Kami yakin kami memiliki pemahaman tertentu tentang monomer-monomer pereduksi air polikarboksilat. Untuk dapat mengaplikasikannya dengan lebih baik, kita juga perlu memiliki pengetahuan tentang fenomena bleeding (pendarahan) yang ditimbulkannya. Penting untuk diketahui bahwa penggunaan pereduksi air polikarboksilat yang tidak tepat dapat menyebabkan bleeding pada beton. Berikut adalah penjelasan singkat tentang alasan mengapa pereduksi air polikarboksilat menyebabkan bleeding pada beton:
(1) Kualitas agregat berfluktuasi. Dalam proses produksi beton, sering terjadi fluktuasi kualitas agregat pasir dan kerikil, seperti peningkatan atau penurunan kadar lumpur, fluktuasi kadar air, perubahan gradasi agregat, perubahan modulus kehalusan pasir, dan lain-lain, yang dapat meningkatkan kemungkinan terjadinya bleeding pada beton.
(2) Pereduksi air polikarboksilat sensitif terhadap suhu lingkungan dan memiliki sifat pelepasan lambat. Dibandingkan dengan agen pereduksi air lainnya, fungsi pereduksi air dan retensi kemerosotan agen pereduksi air polikarboksilat sangat dipengaruhi oleh suhu. Ketika suhu tinggi di musim panas, superplastisizer polikarboksilat dengan fungsi retensi kemerosotan yang baik dapat menunjukkan fenomena runtuh ketika suhu tiba-tiba turun.
(3) Penambahan sekunder zat pereduksi air untuk menyesuaikan kemerosotan. Ketika menggunakan superplastisizer polikarboksilat untuk penyesuaian sekunder, terkadang sulit untuk mengontrol dosis secara wajar. Ketika dosis superplastisizer melebihi persyaratan teoritis, superplastisizer berlebih masih berperan setelah pengecoran beton, menyebabkan sebagian kelembapan dalam beton terpisah.

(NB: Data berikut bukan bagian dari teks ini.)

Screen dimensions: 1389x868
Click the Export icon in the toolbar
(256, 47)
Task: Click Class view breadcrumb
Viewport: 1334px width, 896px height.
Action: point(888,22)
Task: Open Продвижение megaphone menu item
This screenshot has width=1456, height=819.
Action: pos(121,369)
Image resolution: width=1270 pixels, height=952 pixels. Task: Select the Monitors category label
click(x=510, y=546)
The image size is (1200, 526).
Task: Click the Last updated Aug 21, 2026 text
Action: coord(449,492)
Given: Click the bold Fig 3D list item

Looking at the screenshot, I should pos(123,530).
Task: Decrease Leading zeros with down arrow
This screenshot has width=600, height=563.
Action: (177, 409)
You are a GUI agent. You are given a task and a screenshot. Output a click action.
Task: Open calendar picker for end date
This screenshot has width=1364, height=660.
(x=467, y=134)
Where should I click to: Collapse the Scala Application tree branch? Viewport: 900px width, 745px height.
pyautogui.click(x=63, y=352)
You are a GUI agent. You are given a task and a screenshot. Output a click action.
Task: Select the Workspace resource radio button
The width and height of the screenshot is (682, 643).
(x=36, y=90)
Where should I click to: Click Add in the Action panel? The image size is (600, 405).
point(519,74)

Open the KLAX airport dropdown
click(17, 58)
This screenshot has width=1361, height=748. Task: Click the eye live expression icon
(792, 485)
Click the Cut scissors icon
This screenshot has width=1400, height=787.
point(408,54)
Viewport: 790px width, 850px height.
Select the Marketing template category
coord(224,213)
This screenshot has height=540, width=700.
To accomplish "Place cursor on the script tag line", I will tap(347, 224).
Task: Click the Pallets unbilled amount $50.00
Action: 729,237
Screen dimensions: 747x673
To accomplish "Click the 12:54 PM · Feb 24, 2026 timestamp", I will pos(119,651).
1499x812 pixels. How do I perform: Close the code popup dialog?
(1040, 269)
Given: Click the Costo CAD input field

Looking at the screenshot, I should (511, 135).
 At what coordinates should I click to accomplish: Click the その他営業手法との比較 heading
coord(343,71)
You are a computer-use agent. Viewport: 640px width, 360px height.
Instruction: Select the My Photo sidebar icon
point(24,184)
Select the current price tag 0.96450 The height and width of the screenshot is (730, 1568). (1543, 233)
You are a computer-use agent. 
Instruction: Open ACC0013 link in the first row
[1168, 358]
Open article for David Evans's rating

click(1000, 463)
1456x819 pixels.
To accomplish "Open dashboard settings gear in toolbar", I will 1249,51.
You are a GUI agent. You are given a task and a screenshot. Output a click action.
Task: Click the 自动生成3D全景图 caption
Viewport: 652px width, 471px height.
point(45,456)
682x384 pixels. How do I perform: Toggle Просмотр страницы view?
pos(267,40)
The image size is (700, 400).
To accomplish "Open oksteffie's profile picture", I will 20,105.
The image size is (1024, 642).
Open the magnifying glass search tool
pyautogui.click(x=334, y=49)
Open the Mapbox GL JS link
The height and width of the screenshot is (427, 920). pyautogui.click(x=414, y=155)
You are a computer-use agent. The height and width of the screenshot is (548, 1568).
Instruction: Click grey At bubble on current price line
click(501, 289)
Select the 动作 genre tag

(4) Penggunaan penghambat yang tidak tepat saat mencampur superplastisizer polikarboksilat. Untuk mencapai fungsi retensi slump yang luar biasa pada beton, sejumlah komponen penghambat sering ditambahkan saat mencampur superplastisizer polikarboksilat. Dosis komponen penghambat yang berlebihan, atau ketika superplastisizer polikarboksilat dicampur pada suhu yang baik, akan memperlambat hidrasi semen dan menyebabkan pendarahan beton ketika suhu tiba-tiba turun.
Mengenai kompatibilitas antara semen polikarboksilat dan superplastisizer polikarboksilat. Perubahan kimia yang tidak konsisten terjadi antara komponen kompleks beton, terutama masalah kompatibilitas antara semen dan superplastisizer polikarboksilat, yang sangat menonjol. Jika kompatibilitas antara semen dan superplastisizer polikarboksilat buruk, dosis superplastisizer akan ditingkatkan, dan superplastisizer berlebih akan memperpanjang waktu pengerasan awal beton, sekaligus menyebabkan air bebas dalam beton terpisah. Selain itu, ketika alkali terlarut dalam semen rendah, laju hidrasi semen melambat dan sering menunjukkan fenomena pendarahan tertunda.
Alasan-alasan di atas merupakan penyebab terbentuknya bleeding pada beton akibat penggunaan zat pereduksi air polikarboksilat. Perlu dicatat bahwa zat pereduksi air polikarboksilat memiliki dampak terbatas pada bleeding beton, sementara dampaknya pada daya tahan beton sangat penting. Dari mekanisme bleeding, dapat diketahui bahwa setelah air keluar dari bagian dalam beton ke permukaan, air tersebut membentuk saluran dari dalam ke luar beton. Saluran-saluran ini akan mengurangi kemampuan beton untuk menahan infiltrasi.